The potteries of Stoke need a recovery plan

A worker at the former Wedgewood factory and pottery in Stoke-on-Trent paints a design on teacups.
A worker at the former Wedgewood factory and pottery in Stoke-on-Trent paints a design on teacups. Photograph: Roger Bamber/Alamy

Your editorial beautifully lures your readers into a gentle, entertaining but stark overview of the effect that pit closures and outsourcing had on the warm and caring people of the Potteries (The Guardian view on The Great Pottery Throw Down: eccentric and kind, 15 January).

Built on coal and clay, it is no wonder that our traditions, customs and practice have endured to create such local resilience and a strong sense of place. Yet, as your leader testifies, when we badly needed a just transition there was none.

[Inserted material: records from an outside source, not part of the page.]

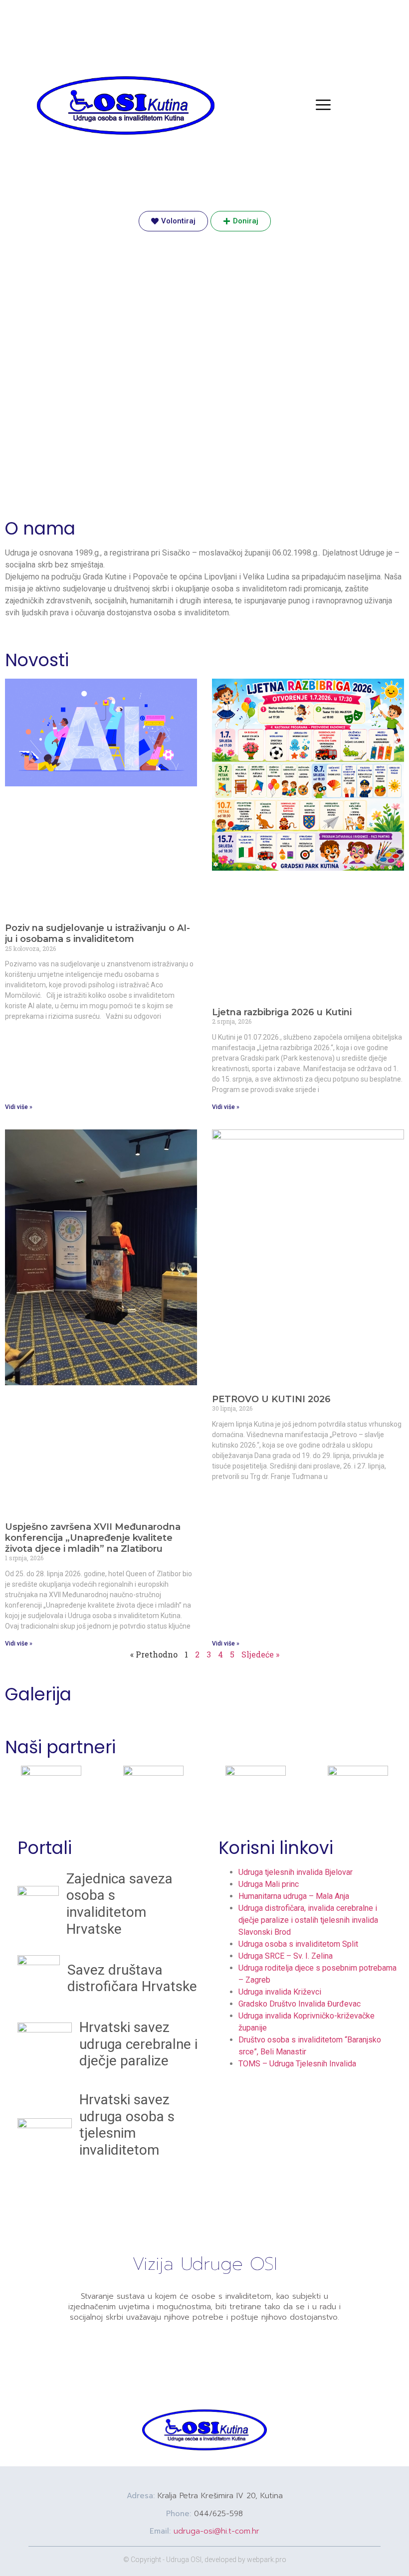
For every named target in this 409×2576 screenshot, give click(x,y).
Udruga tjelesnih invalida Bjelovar (295, 1872)
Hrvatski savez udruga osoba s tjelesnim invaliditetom (127, 2124)
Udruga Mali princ (268, 1884)
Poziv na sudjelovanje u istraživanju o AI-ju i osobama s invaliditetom (97, 933)
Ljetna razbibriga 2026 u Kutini (282, 1012)
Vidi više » (18, 1107)
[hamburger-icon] (323, 105)
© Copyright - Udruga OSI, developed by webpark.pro (204, 2560)
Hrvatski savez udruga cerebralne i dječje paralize (138, 2044)
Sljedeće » (260, 1654)
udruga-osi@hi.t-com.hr (216, 2531)
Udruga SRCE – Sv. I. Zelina (285, 1956)
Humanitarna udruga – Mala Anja (293, 1896)
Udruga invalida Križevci (279, 1992)
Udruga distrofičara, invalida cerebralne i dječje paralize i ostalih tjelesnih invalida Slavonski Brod (308, 1920)
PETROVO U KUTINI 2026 (271, 1399)
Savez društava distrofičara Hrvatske (132, 1978)
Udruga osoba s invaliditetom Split (298, 1944)
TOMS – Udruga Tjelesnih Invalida (297, 2063)
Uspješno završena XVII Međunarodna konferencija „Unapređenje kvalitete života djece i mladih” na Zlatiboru (93, 1537)
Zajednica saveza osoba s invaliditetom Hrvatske (119, 1903)
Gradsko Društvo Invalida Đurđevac (299, 2004)
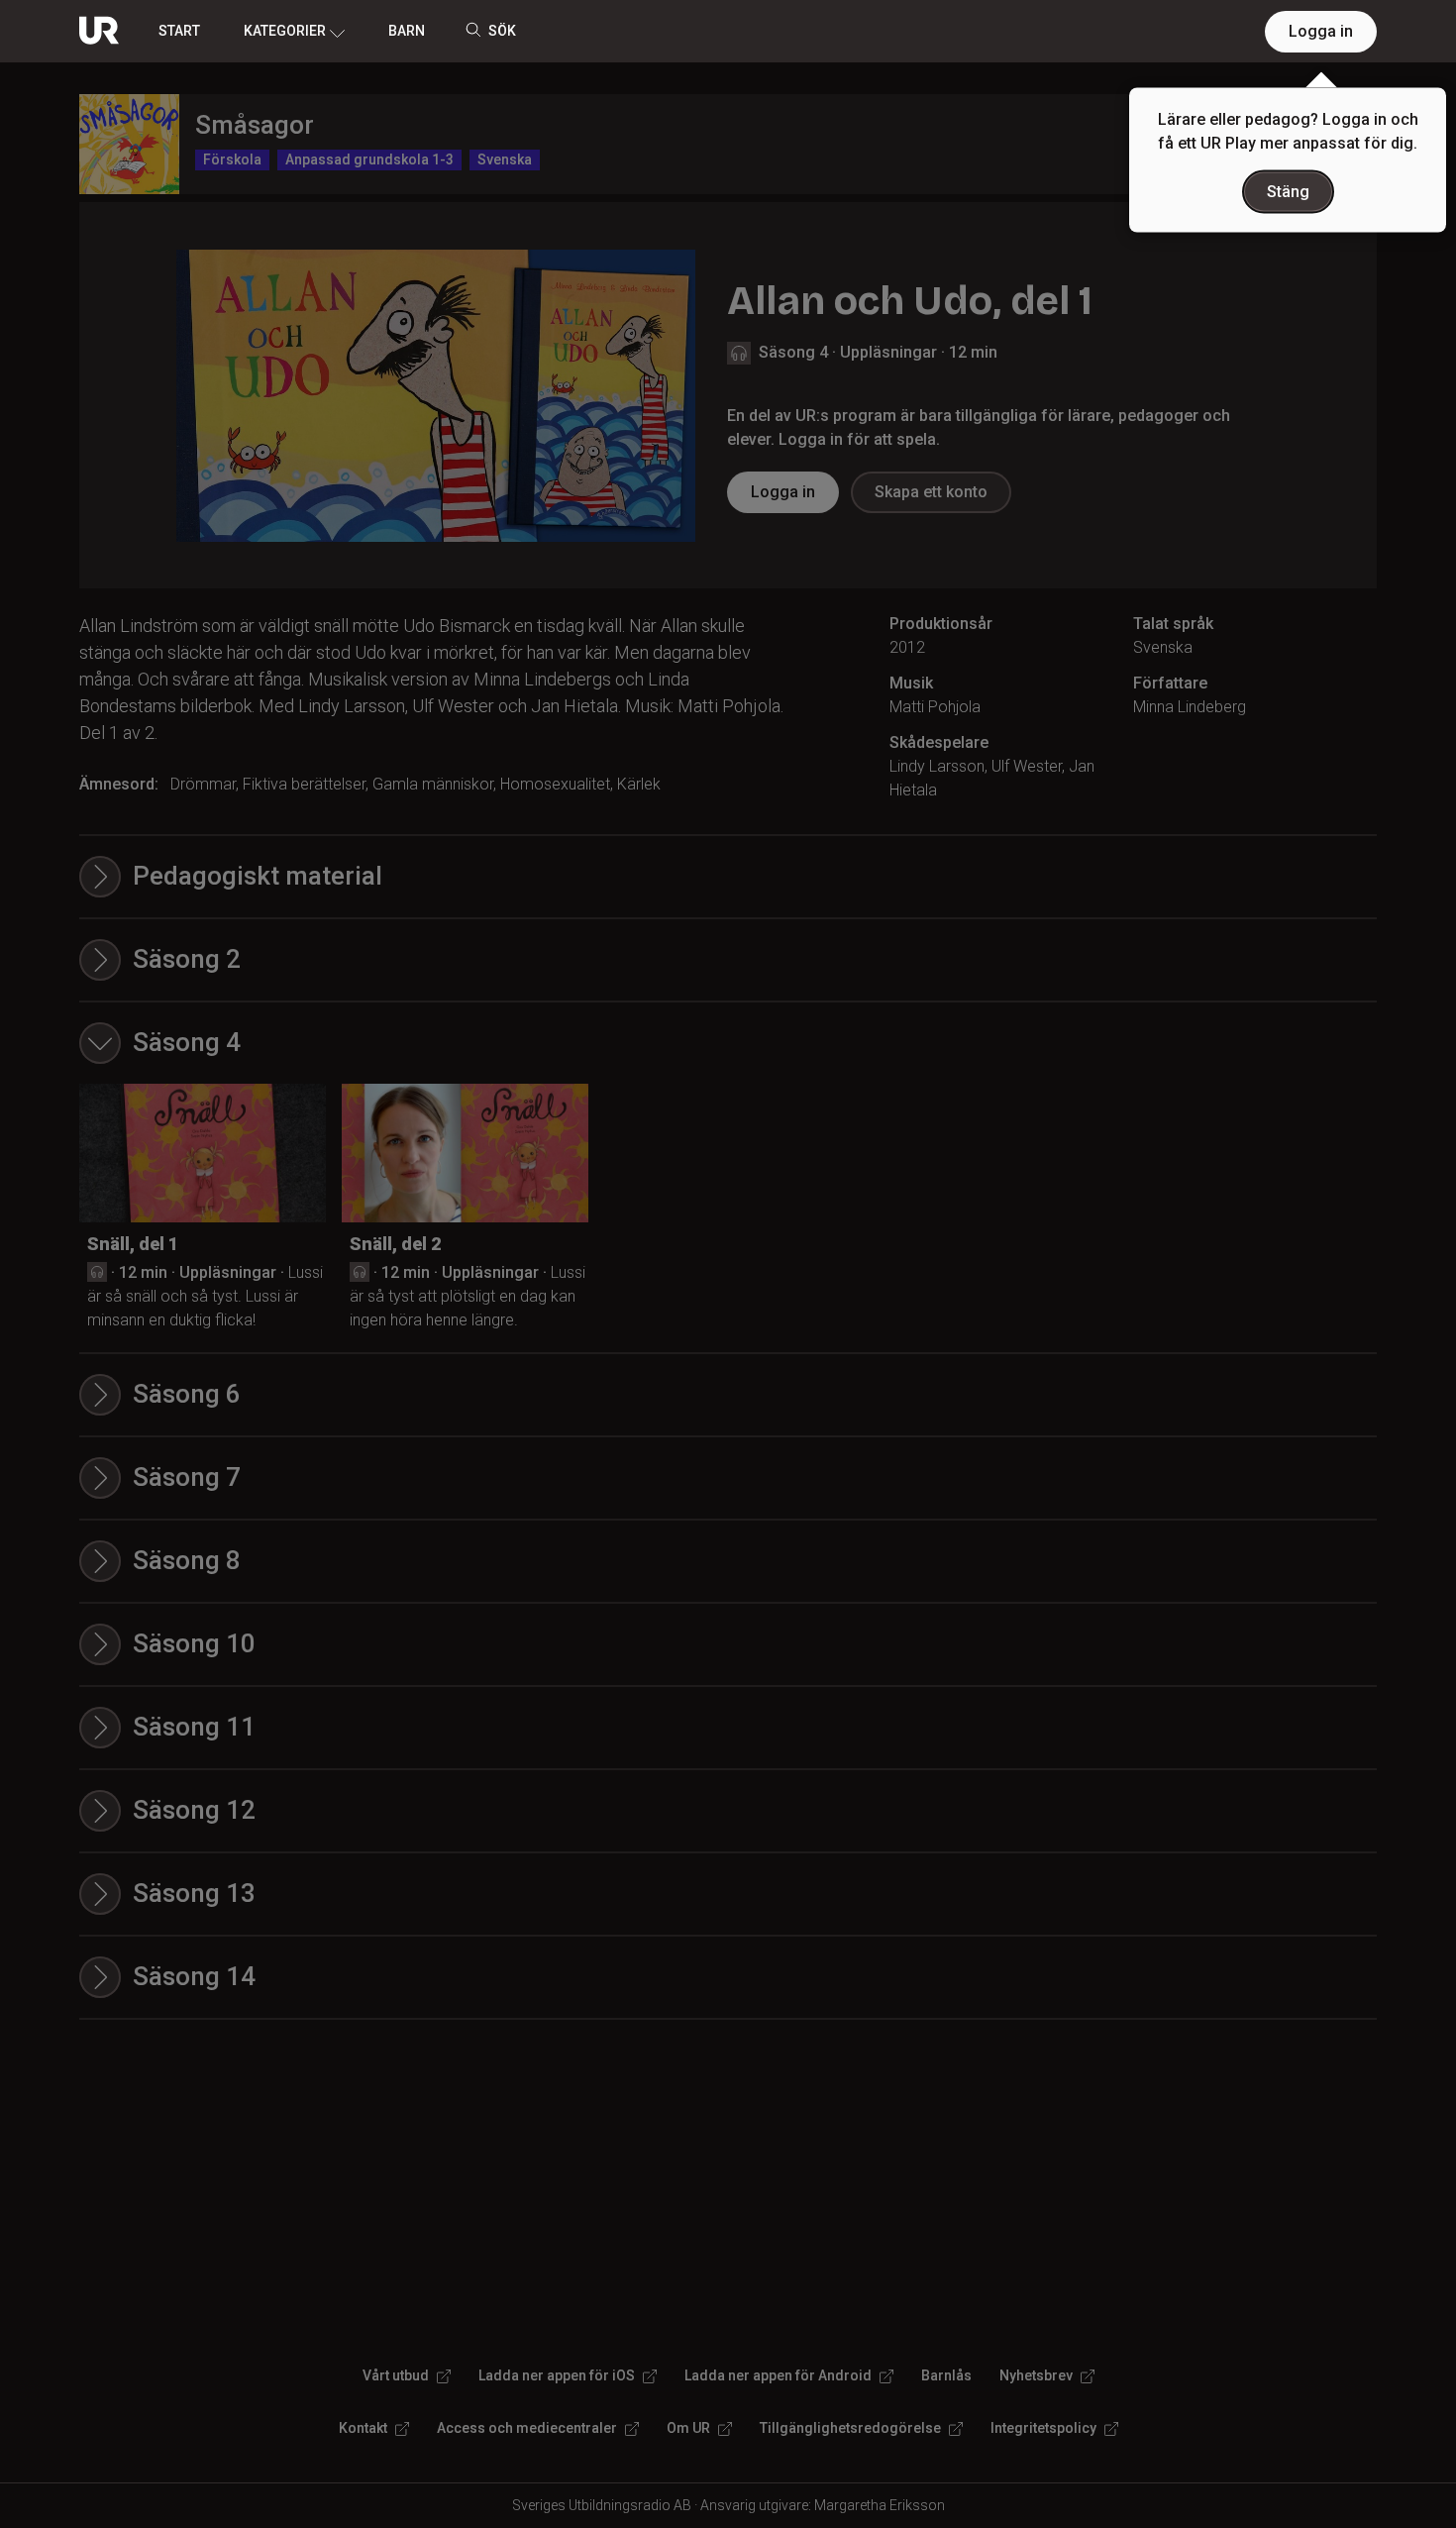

Safeguarding the Gladstone Museum was only down to staunch civic pride. In the case of Middleport Pottery, without the 11th-hour intervention from Prince Charles, that too would have ended up abandoned like so many other heritage buildings.

The closed Wedgwood Institute and the legendary Leopard pub in Burslem are just two of our many former industrial heritage assets crying out for a coherent sustained investment strategy that puts people and their communities first. It is not too late for those determining policy and investment decisions which combine the Covid recovery with the transformation of our former industrial heartlands to find a way of building back culturally across all of the “five towns” (plus Fenton) in Stoke-on-Trent too.
Joan Walley
MP, Stoke-on-Trent North, 1987-2015

• Stoke-on-Trent was indeed, as your editorial says, “utterly transformed by globalisation”. The deindustrialisation of Britain, begun by the Thatcher government, not only saw the destruction of the pottery industry but also the closure of the Shelton Bar steelworks and the Silverdale colliery, resulting in high unemployment and poverty.

New Labour did not reverse the decline and the consequences included the election of British National party candidates to seats on Stoke-on-Trent council and the election of Tories to the three parliamentary seats in what had until recently been a safe Labour area.

A true indictment of Britain’s 40-year-long obsession with neoliberal economic policies is the fact that the largest private-sector employer in Stoke-on-Trent is a gambling firm, headquartered on the site where Wedgwood pottery was once made.